Good point! We'll make this any issue.

bq. If we have this pair, then shouldn't we also split P43 has dimension in two (has minimum dimension, has maximum dimension)?

Not so good, because "Dimension" is the concept of the actual dimension of something at some time, and the interval is the uncertainty about it. It is not, that the dimension itself would vary. In cases of multi-dimensional values, such as color vectors (HSI) etc., the uncertainty may be an odd area. Restricting that to minimum-maximum in the ontology, would make such more complex cases incompatible with the CRM. Time, in contrast, has one dimension (except for in science fiction).
The CRM follows the principle of "minimal commitment" by Thomas Gruber here.

bq. 3. Imprecise Start/End
bq. E52 Time-Span. P81 ongoing throughout: E61 Time Primitive (outer bound)
bq. E52 Time-Span. P82 at some time within: E61 Time Primitive (inner bound)
bq. Each of the bounds has start/end. This is confirmed by the spec:
bq. E61 Time Primitive says "... interval logic to express *date ranges*"

There are several large-scale Relational Databases that have implemented precisely that.

bq. 4. OWL2 DL proposal

This is not work of CRM-SIG or ISO, but adequate, see below.

bq. 5. OWL DL

This is not work of CRM-SIG or ISO either

bq. 6. RDFS
bq. "The primitive values "E60 Number"... are interpreted as rdf: literal.

This is work of CRM-SIG. It is adequate for data transport, because rdf does not have the necessary constructs, and in a literal we can encode any numbering system. This is the standard way how for instance xsd:DateTime is added to RDF.

bq. Seme4 defined a CRM extension for the British Museum (called [BMX|http://crm.rkbexplorer.com]). It defines several extension properties (prefix PX):
bq. 7. PX.min_value, PX.max_value as subPropertyOf P90F.has_value.
bq. - If you assert e.g. min_value=35 and max_value=45, that would infer *both* has_value=35 and has_value=45, which I think is strange.

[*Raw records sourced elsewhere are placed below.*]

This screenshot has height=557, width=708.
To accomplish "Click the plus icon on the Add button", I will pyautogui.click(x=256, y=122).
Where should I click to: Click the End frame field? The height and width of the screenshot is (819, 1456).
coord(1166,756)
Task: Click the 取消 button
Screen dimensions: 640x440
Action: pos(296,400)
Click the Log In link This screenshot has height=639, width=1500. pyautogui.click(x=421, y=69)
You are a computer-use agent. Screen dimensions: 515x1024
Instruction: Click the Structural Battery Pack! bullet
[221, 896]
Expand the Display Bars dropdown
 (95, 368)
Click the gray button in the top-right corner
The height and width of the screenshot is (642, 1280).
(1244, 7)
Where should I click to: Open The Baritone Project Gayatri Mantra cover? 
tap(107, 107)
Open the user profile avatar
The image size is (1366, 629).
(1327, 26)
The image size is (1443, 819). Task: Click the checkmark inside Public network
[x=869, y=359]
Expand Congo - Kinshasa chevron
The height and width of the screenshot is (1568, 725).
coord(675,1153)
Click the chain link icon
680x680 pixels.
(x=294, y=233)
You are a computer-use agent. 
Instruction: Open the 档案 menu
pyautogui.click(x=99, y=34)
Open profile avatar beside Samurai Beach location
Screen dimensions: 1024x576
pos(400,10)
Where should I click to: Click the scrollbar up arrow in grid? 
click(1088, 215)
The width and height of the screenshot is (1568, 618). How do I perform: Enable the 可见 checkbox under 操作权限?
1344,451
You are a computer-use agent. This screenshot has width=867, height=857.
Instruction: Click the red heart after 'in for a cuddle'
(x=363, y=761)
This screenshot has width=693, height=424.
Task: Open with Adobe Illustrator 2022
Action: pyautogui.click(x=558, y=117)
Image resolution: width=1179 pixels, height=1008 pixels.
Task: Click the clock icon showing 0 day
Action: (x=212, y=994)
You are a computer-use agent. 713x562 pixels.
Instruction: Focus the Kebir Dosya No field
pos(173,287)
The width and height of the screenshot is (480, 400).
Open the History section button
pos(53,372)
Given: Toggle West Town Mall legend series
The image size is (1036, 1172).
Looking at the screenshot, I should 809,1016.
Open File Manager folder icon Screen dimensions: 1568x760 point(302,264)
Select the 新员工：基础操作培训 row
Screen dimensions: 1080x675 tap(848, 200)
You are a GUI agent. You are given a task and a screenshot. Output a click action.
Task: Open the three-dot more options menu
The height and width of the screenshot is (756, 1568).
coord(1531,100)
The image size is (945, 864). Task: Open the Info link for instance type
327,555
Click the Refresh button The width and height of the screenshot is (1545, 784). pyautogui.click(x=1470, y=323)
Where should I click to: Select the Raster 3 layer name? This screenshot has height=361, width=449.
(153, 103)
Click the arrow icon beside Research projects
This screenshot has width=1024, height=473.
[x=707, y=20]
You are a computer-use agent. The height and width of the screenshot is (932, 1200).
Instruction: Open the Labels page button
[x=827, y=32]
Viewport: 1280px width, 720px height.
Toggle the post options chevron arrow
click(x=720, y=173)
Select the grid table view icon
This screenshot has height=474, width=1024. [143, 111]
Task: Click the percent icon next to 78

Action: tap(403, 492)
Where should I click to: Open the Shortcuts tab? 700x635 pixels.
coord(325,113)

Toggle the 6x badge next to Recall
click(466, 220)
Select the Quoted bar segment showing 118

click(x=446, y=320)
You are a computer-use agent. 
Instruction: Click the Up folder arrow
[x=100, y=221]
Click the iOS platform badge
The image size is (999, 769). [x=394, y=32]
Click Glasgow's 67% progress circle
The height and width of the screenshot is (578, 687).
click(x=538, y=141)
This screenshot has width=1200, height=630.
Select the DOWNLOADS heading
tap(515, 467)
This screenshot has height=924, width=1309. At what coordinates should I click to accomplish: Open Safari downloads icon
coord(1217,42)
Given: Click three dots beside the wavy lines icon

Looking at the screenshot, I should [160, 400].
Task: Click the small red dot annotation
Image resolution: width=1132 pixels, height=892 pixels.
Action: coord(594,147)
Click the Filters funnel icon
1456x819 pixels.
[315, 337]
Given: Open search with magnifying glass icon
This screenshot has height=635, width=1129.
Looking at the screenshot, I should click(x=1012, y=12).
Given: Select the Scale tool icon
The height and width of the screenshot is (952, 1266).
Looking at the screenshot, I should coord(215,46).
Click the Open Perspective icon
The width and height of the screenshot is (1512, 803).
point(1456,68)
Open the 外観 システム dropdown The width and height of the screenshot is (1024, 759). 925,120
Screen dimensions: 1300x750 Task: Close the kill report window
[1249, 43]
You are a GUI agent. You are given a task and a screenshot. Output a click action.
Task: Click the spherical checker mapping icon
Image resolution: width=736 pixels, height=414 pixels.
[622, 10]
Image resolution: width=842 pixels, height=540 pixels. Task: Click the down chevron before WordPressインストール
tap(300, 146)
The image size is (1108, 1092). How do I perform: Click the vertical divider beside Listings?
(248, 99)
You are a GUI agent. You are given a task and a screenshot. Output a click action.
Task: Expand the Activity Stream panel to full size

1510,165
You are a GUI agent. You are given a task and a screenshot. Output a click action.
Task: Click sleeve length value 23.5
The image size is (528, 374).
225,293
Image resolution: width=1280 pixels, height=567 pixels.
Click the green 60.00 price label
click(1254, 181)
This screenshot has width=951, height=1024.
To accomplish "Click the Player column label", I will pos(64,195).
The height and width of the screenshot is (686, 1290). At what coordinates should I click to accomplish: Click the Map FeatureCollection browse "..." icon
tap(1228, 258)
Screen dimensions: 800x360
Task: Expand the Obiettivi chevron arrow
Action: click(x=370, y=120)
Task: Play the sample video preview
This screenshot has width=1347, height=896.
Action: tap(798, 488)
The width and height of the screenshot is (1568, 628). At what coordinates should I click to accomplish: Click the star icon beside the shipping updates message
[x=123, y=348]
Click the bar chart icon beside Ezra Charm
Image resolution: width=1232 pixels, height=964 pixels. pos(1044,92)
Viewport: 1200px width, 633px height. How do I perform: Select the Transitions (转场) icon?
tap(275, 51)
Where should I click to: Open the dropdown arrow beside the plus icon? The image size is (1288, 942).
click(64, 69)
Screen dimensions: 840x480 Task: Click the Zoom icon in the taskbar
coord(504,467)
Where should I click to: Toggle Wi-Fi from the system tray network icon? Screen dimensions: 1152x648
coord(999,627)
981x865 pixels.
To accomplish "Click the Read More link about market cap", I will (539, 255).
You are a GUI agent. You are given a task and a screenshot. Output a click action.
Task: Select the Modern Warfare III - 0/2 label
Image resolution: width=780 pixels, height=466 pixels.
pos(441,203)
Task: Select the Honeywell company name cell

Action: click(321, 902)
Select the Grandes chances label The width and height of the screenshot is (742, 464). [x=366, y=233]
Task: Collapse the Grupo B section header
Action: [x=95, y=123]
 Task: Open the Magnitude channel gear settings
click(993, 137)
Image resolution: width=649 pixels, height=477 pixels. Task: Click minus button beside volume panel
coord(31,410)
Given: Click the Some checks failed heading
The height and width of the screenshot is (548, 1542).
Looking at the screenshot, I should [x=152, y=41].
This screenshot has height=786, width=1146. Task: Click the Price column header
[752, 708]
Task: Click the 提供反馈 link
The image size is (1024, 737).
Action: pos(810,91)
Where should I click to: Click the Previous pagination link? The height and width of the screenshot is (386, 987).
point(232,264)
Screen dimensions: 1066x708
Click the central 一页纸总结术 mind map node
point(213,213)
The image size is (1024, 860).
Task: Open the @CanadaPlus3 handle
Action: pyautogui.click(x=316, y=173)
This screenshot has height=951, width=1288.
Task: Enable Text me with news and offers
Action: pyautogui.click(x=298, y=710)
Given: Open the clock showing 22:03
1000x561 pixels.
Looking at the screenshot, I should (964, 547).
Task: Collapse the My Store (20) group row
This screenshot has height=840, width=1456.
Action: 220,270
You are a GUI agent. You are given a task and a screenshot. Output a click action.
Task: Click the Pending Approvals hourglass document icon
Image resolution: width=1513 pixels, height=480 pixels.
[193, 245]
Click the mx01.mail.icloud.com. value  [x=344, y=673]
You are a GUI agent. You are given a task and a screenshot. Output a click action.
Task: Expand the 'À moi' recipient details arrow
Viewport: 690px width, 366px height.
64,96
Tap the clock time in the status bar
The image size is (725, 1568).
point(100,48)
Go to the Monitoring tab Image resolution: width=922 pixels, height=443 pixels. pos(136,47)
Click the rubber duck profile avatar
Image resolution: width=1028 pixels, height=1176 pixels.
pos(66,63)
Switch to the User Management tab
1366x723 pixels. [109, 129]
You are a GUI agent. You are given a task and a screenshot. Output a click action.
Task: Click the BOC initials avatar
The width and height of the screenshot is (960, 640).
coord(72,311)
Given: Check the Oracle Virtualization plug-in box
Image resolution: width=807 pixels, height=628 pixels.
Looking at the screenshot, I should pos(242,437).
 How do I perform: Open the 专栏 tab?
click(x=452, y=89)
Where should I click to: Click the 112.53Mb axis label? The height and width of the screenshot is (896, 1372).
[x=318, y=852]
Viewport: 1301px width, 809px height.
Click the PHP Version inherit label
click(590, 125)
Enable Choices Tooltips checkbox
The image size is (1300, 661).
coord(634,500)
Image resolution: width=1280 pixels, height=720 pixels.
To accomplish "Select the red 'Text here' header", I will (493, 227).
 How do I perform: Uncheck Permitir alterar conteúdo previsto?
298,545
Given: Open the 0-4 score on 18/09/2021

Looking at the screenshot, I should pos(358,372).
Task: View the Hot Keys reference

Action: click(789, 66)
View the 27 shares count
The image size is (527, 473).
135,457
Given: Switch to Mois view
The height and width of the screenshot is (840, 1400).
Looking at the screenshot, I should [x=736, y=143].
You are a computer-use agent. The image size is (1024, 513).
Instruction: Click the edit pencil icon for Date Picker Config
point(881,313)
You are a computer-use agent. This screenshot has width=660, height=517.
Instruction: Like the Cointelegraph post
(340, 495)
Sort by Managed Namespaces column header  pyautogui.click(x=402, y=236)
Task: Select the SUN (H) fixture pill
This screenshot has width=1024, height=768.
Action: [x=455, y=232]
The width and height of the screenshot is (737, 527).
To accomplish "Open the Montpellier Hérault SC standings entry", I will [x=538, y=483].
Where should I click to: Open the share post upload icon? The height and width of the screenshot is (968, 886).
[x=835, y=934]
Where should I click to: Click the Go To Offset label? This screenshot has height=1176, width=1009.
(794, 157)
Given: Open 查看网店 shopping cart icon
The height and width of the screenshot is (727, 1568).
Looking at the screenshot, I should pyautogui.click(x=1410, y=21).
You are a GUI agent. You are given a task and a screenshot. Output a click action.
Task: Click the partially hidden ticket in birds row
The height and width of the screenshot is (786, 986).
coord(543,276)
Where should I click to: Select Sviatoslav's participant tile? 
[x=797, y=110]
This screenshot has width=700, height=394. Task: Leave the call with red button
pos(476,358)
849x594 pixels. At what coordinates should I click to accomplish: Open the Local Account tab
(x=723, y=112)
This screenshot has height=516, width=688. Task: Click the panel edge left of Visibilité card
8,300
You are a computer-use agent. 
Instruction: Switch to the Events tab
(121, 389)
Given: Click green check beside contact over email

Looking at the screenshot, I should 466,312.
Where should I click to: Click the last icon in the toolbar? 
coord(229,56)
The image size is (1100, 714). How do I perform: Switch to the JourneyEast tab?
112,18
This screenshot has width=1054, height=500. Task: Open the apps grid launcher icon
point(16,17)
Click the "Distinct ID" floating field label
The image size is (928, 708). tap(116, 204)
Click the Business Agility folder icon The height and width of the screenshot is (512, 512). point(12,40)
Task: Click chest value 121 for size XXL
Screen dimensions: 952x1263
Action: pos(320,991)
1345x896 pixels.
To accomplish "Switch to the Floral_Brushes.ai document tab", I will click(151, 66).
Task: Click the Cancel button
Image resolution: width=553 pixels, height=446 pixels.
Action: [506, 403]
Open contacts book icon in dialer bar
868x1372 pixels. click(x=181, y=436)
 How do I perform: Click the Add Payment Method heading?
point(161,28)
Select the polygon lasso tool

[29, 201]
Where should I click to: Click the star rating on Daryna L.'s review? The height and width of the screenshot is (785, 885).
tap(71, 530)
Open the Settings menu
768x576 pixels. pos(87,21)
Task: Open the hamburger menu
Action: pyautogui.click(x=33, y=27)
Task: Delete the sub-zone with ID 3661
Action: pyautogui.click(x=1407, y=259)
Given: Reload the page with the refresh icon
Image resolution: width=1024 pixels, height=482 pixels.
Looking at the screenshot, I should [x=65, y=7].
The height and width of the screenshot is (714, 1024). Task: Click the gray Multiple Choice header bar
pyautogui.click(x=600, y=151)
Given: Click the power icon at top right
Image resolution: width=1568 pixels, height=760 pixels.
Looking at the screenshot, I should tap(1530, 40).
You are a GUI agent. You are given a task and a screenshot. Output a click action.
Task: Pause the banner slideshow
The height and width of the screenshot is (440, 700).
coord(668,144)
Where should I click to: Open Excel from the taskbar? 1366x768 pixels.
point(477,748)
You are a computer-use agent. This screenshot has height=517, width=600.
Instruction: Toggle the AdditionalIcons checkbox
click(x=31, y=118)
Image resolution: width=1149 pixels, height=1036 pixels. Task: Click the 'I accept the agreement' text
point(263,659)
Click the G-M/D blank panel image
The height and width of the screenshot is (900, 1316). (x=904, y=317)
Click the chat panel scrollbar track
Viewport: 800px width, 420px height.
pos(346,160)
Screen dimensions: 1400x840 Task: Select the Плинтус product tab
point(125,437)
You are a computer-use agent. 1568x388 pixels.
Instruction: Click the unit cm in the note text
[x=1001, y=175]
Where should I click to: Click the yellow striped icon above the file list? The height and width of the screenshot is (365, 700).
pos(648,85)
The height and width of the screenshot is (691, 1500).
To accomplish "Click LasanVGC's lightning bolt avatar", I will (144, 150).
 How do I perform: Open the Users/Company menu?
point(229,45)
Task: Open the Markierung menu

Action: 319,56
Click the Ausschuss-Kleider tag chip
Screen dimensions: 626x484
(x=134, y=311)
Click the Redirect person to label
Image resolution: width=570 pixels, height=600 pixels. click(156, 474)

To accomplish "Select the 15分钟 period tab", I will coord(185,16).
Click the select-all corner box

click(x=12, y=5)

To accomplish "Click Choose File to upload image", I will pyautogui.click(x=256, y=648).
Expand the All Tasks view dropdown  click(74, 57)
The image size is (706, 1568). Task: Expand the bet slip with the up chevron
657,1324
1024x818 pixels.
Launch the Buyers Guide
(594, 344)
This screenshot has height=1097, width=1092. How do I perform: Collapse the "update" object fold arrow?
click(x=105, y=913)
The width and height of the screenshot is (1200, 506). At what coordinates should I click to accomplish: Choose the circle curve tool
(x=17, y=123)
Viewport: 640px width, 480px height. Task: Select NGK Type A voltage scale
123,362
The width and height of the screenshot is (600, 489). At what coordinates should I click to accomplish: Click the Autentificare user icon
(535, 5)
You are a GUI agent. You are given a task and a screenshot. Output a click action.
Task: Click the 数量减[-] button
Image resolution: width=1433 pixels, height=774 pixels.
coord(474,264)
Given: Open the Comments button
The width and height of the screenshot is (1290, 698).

This is not strange. If you read careful the Definition of the CRM, it is clearly stated that in an implementation multiple values of the same unique property have to be interpreted as alternatives. Hence, the result is correct. Both values are possible, like multiple fathers...

bq. Instead I'd leave has_value independent, and set it to the average of min_value and max_value using some calculation

An average of an uncertainty interval does in general not make sense. It makes only sense if an hypothesis about the nature of the deviation from the true value exists, which requires knowledge of the measurement process.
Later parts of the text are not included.